VGGRID 2 10001 621 0.0 0.0 -2.0 0.1 0.1 0.1 SLOW_LEN FLOAT

where 10001 is chosen so that 10001*0.1 is larger than the diagonal of your 6x6deg study area. When the model cells (1D or 3D) are much smaller, the "diamond" clustering and the horizontal/vertical streak artifacts may not be present, and the relative positions of hypocenters may show more structure...

Anthony

filefolder commented 2 years ago

I think you are right, the linear concentration is probably the velocity model-- below is a constant P/S velocity (but still 3D) version of the SIMPLE transform, same cell size. swarm_t_simp_constvel

So the larger diamond cell is a factor of the model spacing, and the linear concentration of events is evidently due to the quality of the velocity model-- but this can be mitigated by using any non-SIMPLE projection. I think that fact may come as a surprise to people.

(For a homogenous velocity model this actually looks pretty good!
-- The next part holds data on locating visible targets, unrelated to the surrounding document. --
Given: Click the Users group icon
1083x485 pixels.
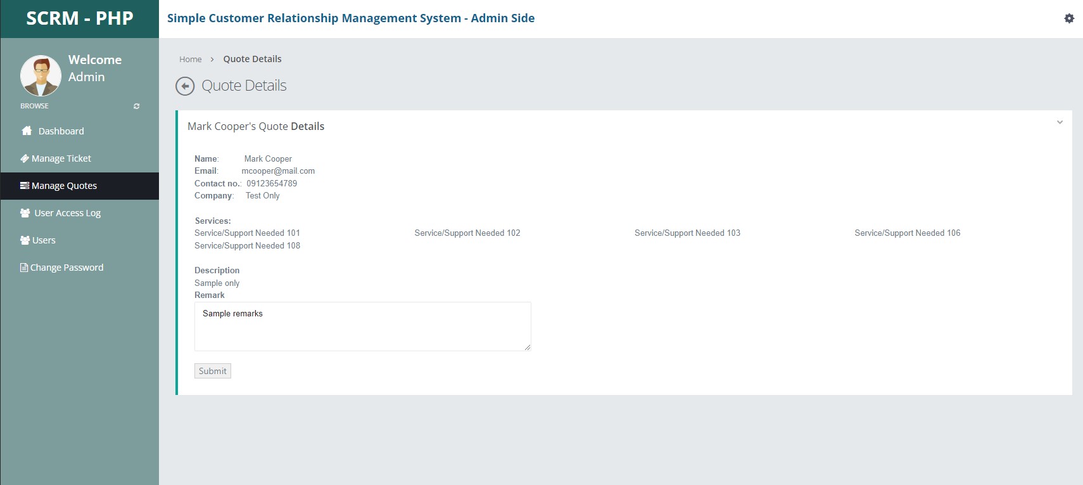Looking at the screenshot, I should pos(25,240).
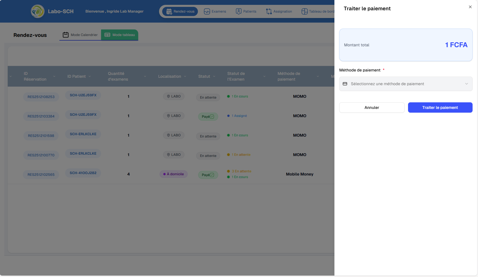Screen dimensions: 478x277
Task: Click the Payé status badge for RES2512103384
Action: tap(208, 117)
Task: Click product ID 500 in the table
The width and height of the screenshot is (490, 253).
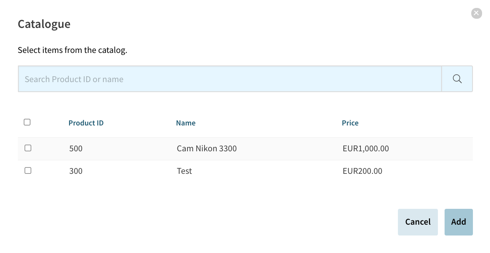Action: (76, 148)
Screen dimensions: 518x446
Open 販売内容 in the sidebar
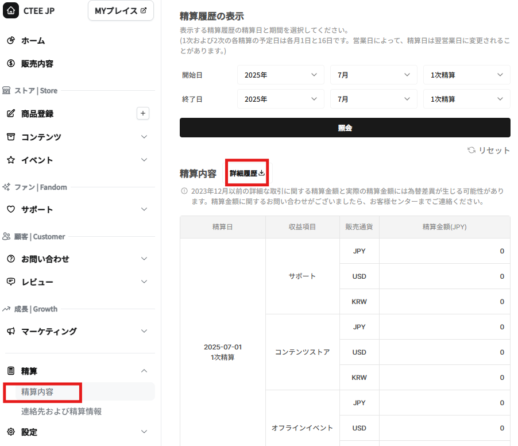click(37, 64)

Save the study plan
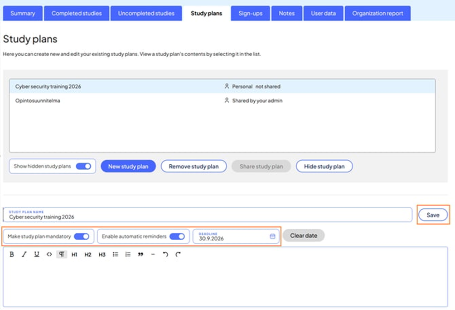coord(433,215)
BUT the catalog does have about 150 fewer events now, likely a lot of pick residuals went out of tolerance and were rejected. )

alomax commented 2 years ago

Thanks for this test - this is nice as most issues seem to be explained.

For the loss of events and high pick residuals, a quick fix is to apply station static corrections by relocating a second time using the corrections in the output stat_totcorr file for the initial run of NLLoc. Modify the control file with: INCLUDE <initial run output file path/root>.sum.grid0.loc.stat_totcorr and modify LOCFILES <output file path/root> for the corrections run so as not to over-write the initial run.

But note that the selection of arrivals used to calculate the sta/phase statistics (average residuals) is controlled by LOCPHSTAT, which should be set so as to filter out clear, outlier readings/residuals.